This is so pathetic and predictable, you could almost set your watch to it.
Just ten hours after a government report showed that the economy went into contraction for the first time in three years during 2012's fourth quarter, an item penned "by the editors" at Bloomberg News appeared which scolded us that the nation's gross domestic product (GDP) is an "imperfect measure of progress," and that we really should be looking at indicators of "social progress or human happiness." As usual, when things go bad in Leftyland, the problem is the yardstick, not what's being measured. The first four paragraphs from the editorial, which reads like -- no, make that "really is" -- the text of a leftist political stump speech, follow the jump:
Which is better for a country’s well-being: $10 million spent constructing a jail, or $10 million spent producing a line of smartphones? How about clear- cutting rain forests to produce $10 million in lumber? Or a storm that requires $10 million in repairs?
Using today’s most common shorthand of national welfare, gross domestic product, all of the above are equal. GDP measures only output, and makes no claims on the quality of that output, let alone on subjective concepts such as social progress or human happiness. It does what it was intended to do -- offer a value of marketed goods and services produced in a country in a given time frame -- and does it reasonably well.
Unfortunately, as you’ll probably gather from the reaction to this week’s announcement that U.S. GDP unexpectedly declined in the last quarter of 2012, politicians have increasingly come to rely on this measure as a singular tool for calibrating public policy. This is a mistake.
As useful as GDP is, it has some crucial flaws. It can obscure growing inequality and encourage the depletion of resources. It can’t differentiate between spending on good things (education) and terrible things (cigarettes).
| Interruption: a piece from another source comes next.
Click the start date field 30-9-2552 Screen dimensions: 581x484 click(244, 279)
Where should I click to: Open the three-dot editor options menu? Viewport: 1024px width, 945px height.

It doesn’t measure the economic services that nature provides, such as the dwindling wetlands that once protected New Orleans from storms, or those that don’t come with a market price, such as raising children. It fails to account for the value of social cohesion, education, health, leisure, a clean environment -- in other words, as Robert Kennedy once put it, GDP measures everything “except that which makes life worthwhile.”
Remember, these are the people, led by certified lefty, Bloomberg Executive Washington Editor and former CNN political hack Al Hunt (no, I don't know whether he was involved in the piece's preparation, but he might as well have been), who supervise and edit the production of the news on which much of the business and investing communities rely. Yikes.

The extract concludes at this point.